First things first. Under UK law, in order to be raped:
A) A person has to have been penetrated
by a penis.
B) The accused must have reasonable belief that the person in question did not consent.
It is impossible, under this definition, for a female-bodied person to commit rape. They can commit a functionally identical crime called "assault by penetration", but only if they insert an object into someone's body.
That said, men and boys can be raped under UK law. There's a very sad case right now in Manchester of a boy who suffered just that. It is exactly the same offence regardless of the sex of the victim. If a man over 16 has sex with a boy under 13, he is as guilty of "raping a minor" as the man who has sex with a girl under 13 (and assuming, quite arbitrarily, that both definitions of "having sex" involve the man in question penetrating the child's body with his penis). Again, it's the same crime because it's the same act.

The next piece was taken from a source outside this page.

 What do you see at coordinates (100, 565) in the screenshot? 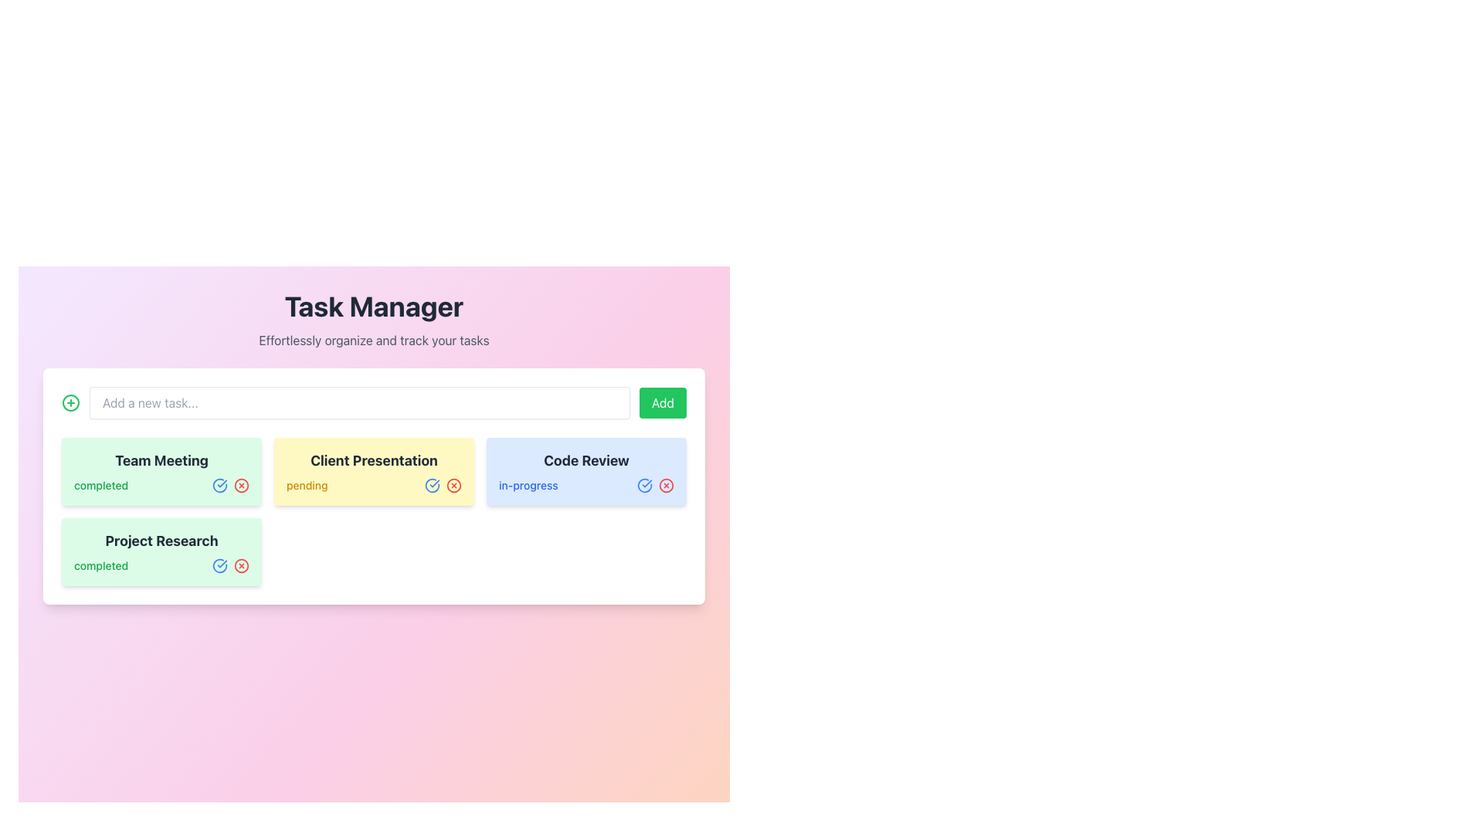
I see `the green text label displaying 'completed' within the 'Project Research' task card, located below the 'Team Meeting' card` at bounding box center [100, 565].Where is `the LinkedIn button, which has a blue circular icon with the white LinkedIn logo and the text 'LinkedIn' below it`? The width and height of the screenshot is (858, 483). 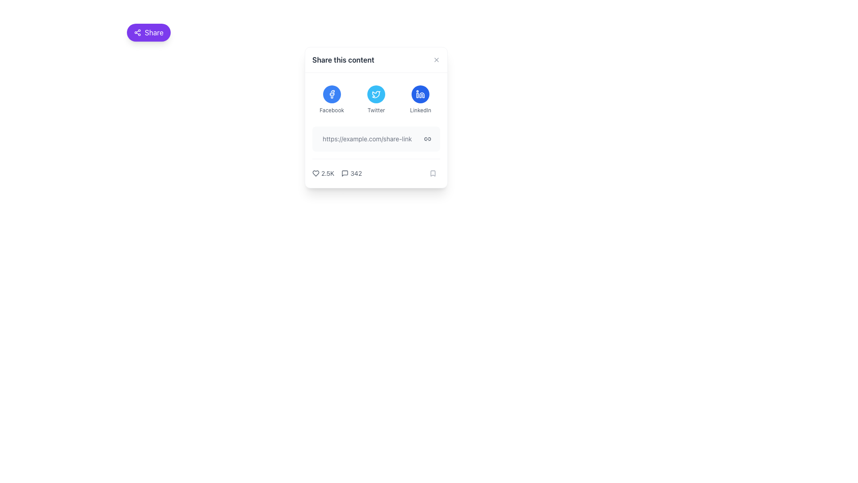 the LinkedIn button, which has a blue circular icon with the white LinkedIn logo and the text 'LinkedIn' below it is located at coordinates (420, 100).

If a woman forcibly envelops a man's penis with her vagina, the crime is called "causing a person to engage in sexual activity without consent", which is a much broader crime and while still a serious crime with a heavy maximum prison sentence, is not the same thing as an attack which penetrates someone's body.
Now, it's easy, if you're used to imagining that rape is somehow based on a nebulous category of "sexual intercourse", to decry this as sexist. But here's the problem, sexual intercourse is practically impossible to define. What one person classes as "sexual intercourse", another person may not. This is why we base the definition on the actual act which occurred, not on whether or not it was "sexual intercourse", but on whether there was penetration. You will find this is pretty much the same the world over. Contrary to popular opinion, rape has nothing to do with "having sex" with someone, it is about penetration.
And to repeat the same line I repeat every time this comes up, if you don't see the difference between envelopment and penetration, just try penetration. It is a very different experience which is hugely more dangerous, more painful and which, generally speaking, is likely to be considerably more humiliating and (because we have made the requirement that it be a penis) may result in further problems like pregnancy or put the victim at a heightened risk of STD transmission.
I'm not saying there are no problems with this, but I am saying that it is nothing to do with discrimination based on gender. It is discrimination based on the type of act which actually occurs, and that's a perfectly acceptable principle. If I punch someone in the face, I wouldn't expect to be charged with the same crime as someone who stabbed someone in the neck because we both technically "assaulted" someone.